Andreas Gursky ou l’interprétation des lieux

Récemment mis à l’honneur dans l’exposition “Le Supermarché des Images” (du 11 février au 7 juin 2020), au centre photographique du Jeu de Paume, Andreas Gursky immortalise à travers son objectif des paysages et lieux de vie contemporains. Peut-être avez-vous déjà contemplé ses clichés associés à la consommation de masse ou bien à l’étalement urbain. L’œuvre de ce photographe allemand, né en 1955 à Leipzig, s’apparente à un témoignage de notre temps, de nos structures collectives et architecturales. Nombre d’articles ou de critiques ont été écrites à son sujet. Ses clichés saisissent autant qu’ils interrogent le spectateur : découverte de ce photographe du XXIe siècle.

Des images, un supermarché ?

“Curieuse impression que le temps ici ne s’écoule pas, qu’il est un présent répété maintes et maintes fois. Qu’il n’y a pas d’Histoire. Même ma mémoire est muette. C’est en dehors de ce lieu, transcrivant tout ceci chez moi, que je me souviens de scènes vues ailleurs, dans d’autres supermarchés, en d’autres époques.”

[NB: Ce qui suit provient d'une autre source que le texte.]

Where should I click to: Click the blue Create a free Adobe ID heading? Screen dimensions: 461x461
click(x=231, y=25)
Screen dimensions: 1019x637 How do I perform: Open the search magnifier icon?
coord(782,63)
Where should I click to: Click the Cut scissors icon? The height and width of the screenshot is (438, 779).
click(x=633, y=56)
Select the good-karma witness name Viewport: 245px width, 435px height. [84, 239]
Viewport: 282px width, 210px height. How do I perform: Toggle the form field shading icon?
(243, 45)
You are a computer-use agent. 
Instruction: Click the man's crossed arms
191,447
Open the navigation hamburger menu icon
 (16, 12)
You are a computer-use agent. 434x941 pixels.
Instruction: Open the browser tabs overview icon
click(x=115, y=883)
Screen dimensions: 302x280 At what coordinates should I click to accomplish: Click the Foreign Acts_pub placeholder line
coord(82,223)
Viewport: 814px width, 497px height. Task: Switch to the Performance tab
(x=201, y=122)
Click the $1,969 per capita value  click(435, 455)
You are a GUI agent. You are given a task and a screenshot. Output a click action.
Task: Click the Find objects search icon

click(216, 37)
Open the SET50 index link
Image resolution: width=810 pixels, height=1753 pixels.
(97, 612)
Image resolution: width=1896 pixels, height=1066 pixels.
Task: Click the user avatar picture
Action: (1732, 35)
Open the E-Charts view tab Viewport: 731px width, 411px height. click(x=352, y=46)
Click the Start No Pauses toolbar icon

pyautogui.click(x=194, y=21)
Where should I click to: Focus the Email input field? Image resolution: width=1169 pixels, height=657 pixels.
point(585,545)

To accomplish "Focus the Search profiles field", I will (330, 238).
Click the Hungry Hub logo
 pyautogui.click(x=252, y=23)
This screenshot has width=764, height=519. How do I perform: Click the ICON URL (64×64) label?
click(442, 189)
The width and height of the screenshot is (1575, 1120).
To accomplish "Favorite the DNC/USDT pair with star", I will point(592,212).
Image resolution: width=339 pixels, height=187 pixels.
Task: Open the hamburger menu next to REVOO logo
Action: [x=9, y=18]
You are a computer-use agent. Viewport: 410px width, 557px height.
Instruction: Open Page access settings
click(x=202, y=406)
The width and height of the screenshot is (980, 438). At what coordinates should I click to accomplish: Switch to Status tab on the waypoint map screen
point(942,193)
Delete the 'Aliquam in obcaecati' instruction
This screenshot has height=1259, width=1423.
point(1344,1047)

Annie Ernaux, Regarde les lumières mon amour, Editions du Seuil, 2014, p. 42-43

Source : Andreas Gursky, Amazon (2016)

Dans une chronique réalisée par l’écrivain Aurélien Bellanger, sur France Culture, en 2018, le photographe est comparé à un “Caspar David Friedrich de l’âge des supermarchés”. Quid de cette référence picturale associée au mouvement “romantique” ? Cette invocation souligne l’aspect contemplatif du photographe, surplombant les sujets qu’il immortalise. Le cliché intitulé Amazon (2016) serait à même de réunir ces deux qualificatifs : entre contemplation et figuration d’une époque marquée par la consommation de masse, par le stockage massif de produits, par des zones logistiques pourvoyeuses en foncier. Il s’agit en effet d’un entrepôt situé à Phoenix en Arizona (État américain). Toutefois, loin de proposer une représentation exempte de neutralité, le photographe opte pour un cadrage moyen et en plongée, ce qui contribue à focaliser le regard sur les différents produits bariolés entreposés. Contemplant cet alignement de produits, le spectateur saisit le caractère homogène et uniforme de cet espace, tout comme dans le cliché intitulé 99 cent datant de 1999. Le sublime, propre au romantisme, est évincé, pas d’élévation spirituelle ni de pathos mais une contemplation moderne, froide de nos environnements sociaux et architecturaux. Cette considération invite certains critiques à parler de “sublime désenchanté » à l’égard de l’œuvre photographique de Gursky (terme employé dans le magazine d’art & de photographie Artefiels).

Source : Andreas Gursky, 99 cent (1999)

Esthétique de l’immeuble

Le recours à des perspectives souvent similaires octroie aux images une dimension parfois polie ou lisse. Gursky refuse la distorsion que permet l’appareil, tel que le champ ou contre-champ. Ceci est notamment le cas pour “Paris Montparnasse” (1993) où le photographe assume l’homogénéité architecturale des fenêtres de l’immeuble Mouchotte : toutes de la même taille. L’art photographique de Gursky serait-il donc un artefact, une altération du paysage contemporain ?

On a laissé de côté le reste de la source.